Réforme des retraites : 12 milliards de mesures de redressement à trouver
Un document fourni par le gouvernement aux partenaires sociaux vendredi précise les besoins de financement du système de retraites à moyen terme. L'âge pivot à 64 ans en 2027 permettrait de les combler, mais d'autres pistes vont être débattues dans le cadre de la conférence financière qui va s'ouvrir fin janvier.
Par Solveig Godeluck, Étienne Lefebvre
L'instauration d'un âge pivot dès 2022 va être retirée du projet de loi soumis en Conseil des ministres. C'était la condition pour que les syndicats réformistes s'engagent dans la conférence financière visant à garantir l'équilibre des retraites.

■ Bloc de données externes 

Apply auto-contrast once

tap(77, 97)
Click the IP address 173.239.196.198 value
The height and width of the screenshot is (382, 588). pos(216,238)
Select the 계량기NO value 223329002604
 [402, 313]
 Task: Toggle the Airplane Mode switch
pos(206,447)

Mais cette mesure n'a pas fini d'animer les débats. Selon le document distribué vendredi à Matignon aux partenaires sociaux, l'instauration progressive d'un « âge d'équilibre » à 64 ans, assorti d'une décote de 5 % par an, permettrait de faire rentrer 12 milliards d'euros dans les caisses en 2027, date butoir fixée par le projet de loi retraite pour retrouver l'équilibre. Or 12 milliards, c'est justement le besoin de financement estimé par le gouvernement dans ce même document.

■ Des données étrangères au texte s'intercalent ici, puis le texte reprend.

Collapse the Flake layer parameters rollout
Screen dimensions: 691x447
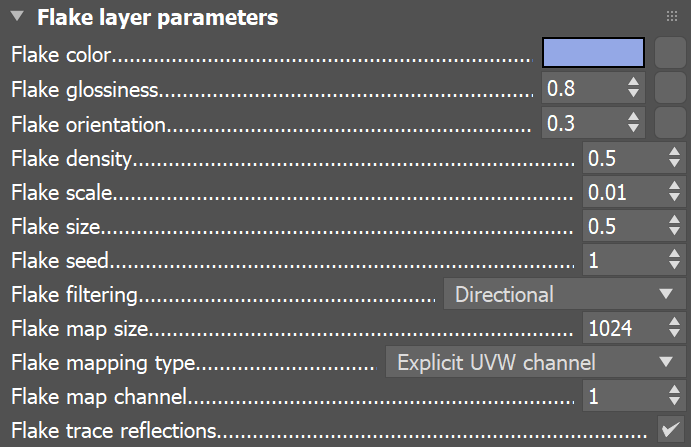[17, 17]
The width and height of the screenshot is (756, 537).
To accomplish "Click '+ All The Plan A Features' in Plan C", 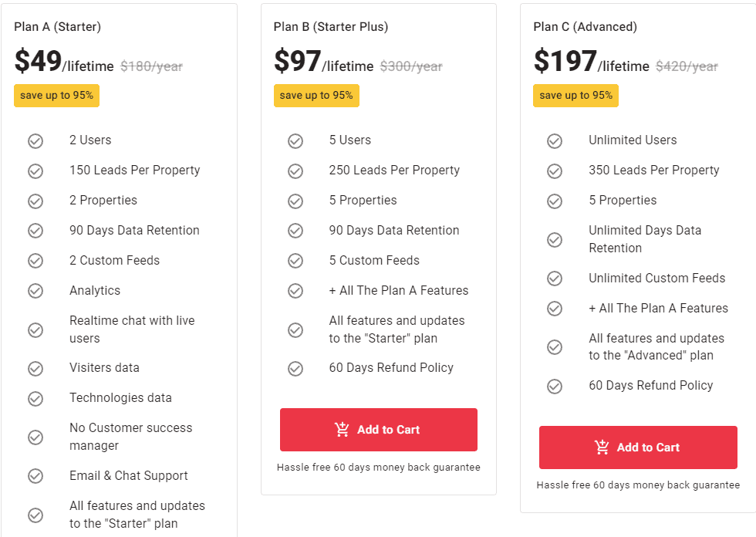I will [x=659, y=308].
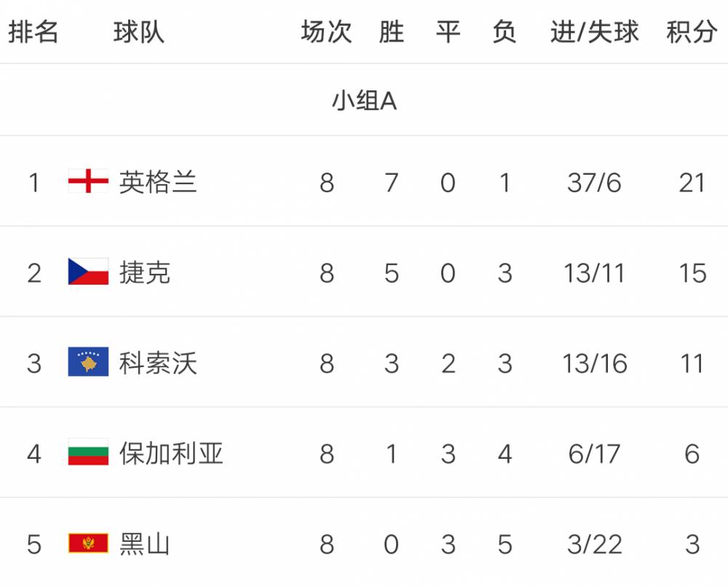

Le Conseil d'orientation des retraites avait montré en novembre dans un rapport qu'il faudrait trouver entre 10 et 21 milliards d'euros pour financer le système en 2027. Pour le seul régime général, le déficit devrait atteindre 8 milliards à cette date, fonds de solidarité vieillesse inclus. Au final, pour l'exécutif, c'est donc 12 milliards de mesures de redressement qu'il faudra trouver dans le cadre de la conférence financière. On est loin de l'épaisseur du trait évoquée par les syndicats jusque-là.
Doucher les espoirs inconsidérés
Pour revenir à l'équilibre, sans âge pivot, il faudrait ainsi augmenter la durée de cotisation à 44,5 ans en 2025, souligne l'exécutif. A ce stade, la réforme Touraine de 2014 a prévu de passer de 41,5 ans aujourd'hui à 43 ans en 2032. Ce levier, s'il est retenu, ne pourra donc suffire (le rythme de hausse serait bien trop brutal).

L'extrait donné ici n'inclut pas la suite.